After a burst of enthusiasm to get out in the garden on New Year’s Day my excitement had been dampened down by the snow and cold. February is always a turning point in the gardening year for me. Slowly there are signs of Spring. Daylight hours are beginning to get longer and the first flowers of the year are emerging from the frozen earth. I spotted a couple of blue tits checking out our nest box the other day.
One of my favourite flowers are snowdrops. They aren’t fancy or frilly and don’t shout from the roof tops `Look at me!’ like the cheerful yellow daffodil. However snowdrops are the first brave flowers to emerge when the February Chill keeps me inside. This months Gardeners World Magazine describes the pleasure of seeing `snowdrops washing gloriously through the Winter woods – the pleasure is in the sheer mass of white flowers, rather than the detail.’ I must admit my snowdrops are disappointing. Although I tried to plant a clump of them underneath the apple tree, the bulbs seem to have been eaten by the rather greedy squirrels which visit our garden mistaking them for nuts. We do have the odd lonely sporadic snowdrop but they are scattered across the beds and couldn’t be described as drifts unlike the glorious display in Dorchester Abbey grounds.
I can’t decide whether to try grow more snowdrops next year or simply to give into the squirrels and enjoy them in the wild.
When other plants are trying to hide under the cover of the earth I am always amazed by my beautiful hellebores (sometimes known as Christmas or Lenten Rose). I have several varieties of hellebore that are blooming marvellously in my garden. Hellebores do seem at odds with nature as they are so pretty and are quite happy surviving in harsh cold frosty conditions. Hellebores can have single or double flowers and come in shades of white, red, pink or green and some have plum spotted throats. I have four varieties in bloom at the moment.
Helleborus Orientalis `Double Queen’ is a frilly double form of Lenten Rose which I obtained from Nottcutts Garden Centre.
The other white blooms I have are from Helleborus x ericsmithii `Winter Moonbeam’. Helleborus x ericsmithii is a hybrid between the sub alpine Helleborus niger and a hybrid ( x sternii) both of which parents are from Mediterranean Islands, but the mix is one of the best of all Hellebores. Winter Moonbeam has attractive marbled leaves with pure single white blooms flushed with pink held clear above the foliage on red stems. I have two other varieties of Hellebore in bloom in my garden. One delightful flower is Helleborus Orientalis Tutu – a rare double pleated Hellebore which looks like a pretty pinky purple ballerina’s tutu.
Hellebore Orientalis Tutu
The last variety of Hellebore in my garden has lost it’s label so I would welcome verification of it’s name from any Hellebore expert!
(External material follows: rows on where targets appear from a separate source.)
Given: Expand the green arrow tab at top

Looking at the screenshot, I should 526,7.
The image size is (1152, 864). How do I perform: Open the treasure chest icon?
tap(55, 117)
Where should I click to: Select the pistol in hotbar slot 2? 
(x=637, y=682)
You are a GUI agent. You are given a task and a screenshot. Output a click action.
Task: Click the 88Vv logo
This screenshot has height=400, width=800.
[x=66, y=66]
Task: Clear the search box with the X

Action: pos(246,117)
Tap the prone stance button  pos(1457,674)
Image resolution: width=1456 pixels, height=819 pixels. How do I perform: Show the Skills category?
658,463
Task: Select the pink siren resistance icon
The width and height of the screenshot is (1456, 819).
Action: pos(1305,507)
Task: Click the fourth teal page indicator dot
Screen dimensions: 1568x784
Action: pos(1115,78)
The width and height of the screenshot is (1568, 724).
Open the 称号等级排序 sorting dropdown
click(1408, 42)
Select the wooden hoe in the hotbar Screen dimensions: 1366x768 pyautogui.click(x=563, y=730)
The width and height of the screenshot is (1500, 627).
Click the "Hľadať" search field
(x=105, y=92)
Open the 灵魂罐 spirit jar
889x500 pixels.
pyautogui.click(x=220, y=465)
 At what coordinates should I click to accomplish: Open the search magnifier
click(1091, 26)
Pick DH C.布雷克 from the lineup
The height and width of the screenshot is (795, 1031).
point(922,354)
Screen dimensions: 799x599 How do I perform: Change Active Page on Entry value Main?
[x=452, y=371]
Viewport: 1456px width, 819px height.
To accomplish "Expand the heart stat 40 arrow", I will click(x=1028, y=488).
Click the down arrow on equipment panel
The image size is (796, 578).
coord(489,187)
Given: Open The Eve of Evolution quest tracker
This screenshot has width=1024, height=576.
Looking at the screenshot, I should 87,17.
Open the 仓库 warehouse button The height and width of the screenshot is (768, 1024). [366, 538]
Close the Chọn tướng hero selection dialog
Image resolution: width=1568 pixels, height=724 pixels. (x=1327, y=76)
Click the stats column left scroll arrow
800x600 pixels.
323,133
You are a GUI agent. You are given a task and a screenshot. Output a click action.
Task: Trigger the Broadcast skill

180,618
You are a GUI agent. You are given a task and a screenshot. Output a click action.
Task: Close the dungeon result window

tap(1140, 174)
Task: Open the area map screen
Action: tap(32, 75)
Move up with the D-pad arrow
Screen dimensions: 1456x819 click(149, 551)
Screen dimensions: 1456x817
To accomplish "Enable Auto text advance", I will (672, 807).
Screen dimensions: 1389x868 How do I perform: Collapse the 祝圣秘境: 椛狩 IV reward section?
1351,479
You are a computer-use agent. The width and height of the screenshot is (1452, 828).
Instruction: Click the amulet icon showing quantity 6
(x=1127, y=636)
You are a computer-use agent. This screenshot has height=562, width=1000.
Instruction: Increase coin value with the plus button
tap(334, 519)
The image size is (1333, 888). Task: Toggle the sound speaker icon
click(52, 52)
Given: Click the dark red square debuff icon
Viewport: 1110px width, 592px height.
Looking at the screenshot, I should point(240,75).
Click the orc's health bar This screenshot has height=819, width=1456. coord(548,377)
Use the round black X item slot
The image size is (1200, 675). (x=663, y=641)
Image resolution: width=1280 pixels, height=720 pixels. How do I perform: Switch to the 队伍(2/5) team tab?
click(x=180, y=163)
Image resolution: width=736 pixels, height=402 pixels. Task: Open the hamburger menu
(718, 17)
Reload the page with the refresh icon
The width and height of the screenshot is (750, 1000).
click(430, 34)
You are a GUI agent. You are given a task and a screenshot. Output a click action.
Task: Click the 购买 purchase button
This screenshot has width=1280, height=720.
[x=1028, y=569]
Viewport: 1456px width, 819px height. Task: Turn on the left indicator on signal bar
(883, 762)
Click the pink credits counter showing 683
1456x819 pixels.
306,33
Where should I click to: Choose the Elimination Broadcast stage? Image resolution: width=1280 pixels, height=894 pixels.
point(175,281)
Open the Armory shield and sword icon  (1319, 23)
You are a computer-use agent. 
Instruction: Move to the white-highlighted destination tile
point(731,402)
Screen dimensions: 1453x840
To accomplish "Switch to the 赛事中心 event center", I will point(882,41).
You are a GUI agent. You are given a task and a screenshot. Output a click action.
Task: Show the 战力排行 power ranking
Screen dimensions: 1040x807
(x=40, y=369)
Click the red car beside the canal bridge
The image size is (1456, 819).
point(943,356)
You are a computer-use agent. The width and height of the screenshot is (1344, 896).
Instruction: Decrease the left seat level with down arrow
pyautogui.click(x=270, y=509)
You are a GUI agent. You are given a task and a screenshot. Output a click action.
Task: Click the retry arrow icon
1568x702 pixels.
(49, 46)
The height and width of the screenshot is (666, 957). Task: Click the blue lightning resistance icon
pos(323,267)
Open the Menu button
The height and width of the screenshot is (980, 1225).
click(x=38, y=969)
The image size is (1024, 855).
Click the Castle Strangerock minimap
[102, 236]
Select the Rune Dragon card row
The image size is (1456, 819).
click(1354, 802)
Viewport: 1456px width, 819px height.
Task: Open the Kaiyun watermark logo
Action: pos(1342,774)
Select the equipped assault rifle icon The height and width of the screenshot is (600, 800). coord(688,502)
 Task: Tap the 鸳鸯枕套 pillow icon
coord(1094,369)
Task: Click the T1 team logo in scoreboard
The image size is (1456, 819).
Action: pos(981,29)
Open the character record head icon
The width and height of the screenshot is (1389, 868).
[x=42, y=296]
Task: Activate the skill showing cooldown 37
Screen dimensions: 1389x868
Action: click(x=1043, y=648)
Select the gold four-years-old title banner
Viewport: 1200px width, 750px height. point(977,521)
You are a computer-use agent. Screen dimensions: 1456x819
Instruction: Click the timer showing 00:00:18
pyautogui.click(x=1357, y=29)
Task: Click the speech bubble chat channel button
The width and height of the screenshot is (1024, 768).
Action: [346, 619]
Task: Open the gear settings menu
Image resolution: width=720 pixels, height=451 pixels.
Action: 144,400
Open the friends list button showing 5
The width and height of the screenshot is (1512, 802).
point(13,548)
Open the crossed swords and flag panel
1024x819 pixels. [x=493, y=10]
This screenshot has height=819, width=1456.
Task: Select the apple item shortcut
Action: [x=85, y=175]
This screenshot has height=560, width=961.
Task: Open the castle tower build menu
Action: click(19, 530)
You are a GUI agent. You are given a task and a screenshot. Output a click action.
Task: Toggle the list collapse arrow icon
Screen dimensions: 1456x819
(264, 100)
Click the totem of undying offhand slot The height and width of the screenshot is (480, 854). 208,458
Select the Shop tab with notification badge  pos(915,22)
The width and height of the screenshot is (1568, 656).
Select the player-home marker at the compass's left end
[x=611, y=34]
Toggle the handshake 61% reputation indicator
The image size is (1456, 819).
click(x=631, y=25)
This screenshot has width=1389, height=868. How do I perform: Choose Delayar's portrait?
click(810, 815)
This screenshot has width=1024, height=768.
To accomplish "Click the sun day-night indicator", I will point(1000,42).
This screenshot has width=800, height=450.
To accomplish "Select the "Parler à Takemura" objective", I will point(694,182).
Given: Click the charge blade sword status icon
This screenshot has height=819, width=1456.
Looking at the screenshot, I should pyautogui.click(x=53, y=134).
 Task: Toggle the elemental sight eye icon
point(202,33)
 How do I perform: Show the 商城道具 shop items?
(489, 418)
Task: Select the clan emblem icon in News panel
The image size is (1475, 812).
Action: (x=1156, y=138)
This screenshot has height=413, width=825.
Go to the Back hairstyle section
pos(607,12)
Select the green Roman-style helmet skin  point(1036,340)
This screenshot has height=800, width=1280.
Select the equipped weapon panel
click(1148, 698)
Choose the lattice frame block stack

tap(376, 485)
I grow a lot of classic cottage garden flowers including our native wild flowers. As February is progressing I have a good show of native primroses in the garden – primula vulgaris. The garden centres are full of brash polyanthus and primroses in bold, vibrant colours at the moment. They are fine in a colourful display in pots by the front door, however I prefer the pretty pale yellow flowers of our native primrose. The primrose is another flower which symbolises to me that Spring is on its way. My Uncle picked a small bunch of primroses from the woods for my mum when she was born in March. We often remember her birthday with a woodland walk. Apart from the native primrose I have another variety in bloom in the garden called `Emily’ which is a similar yellow colour.
I do have a slightly more ornate primula Polyanthus `Gold Laced’ although I still think she is a delicate beauty.
Dotted amongst the primroses in my garden are violets, which are also a native woodland plant.
It’s lovely seeing all the signs of Spring in my garden. Next month I will be getting busy. I have started off my seed potatoes chitting and it will soon be time to start sowing seeds in the greenhouse. I look forward to sharing more pictures of my emerging garden.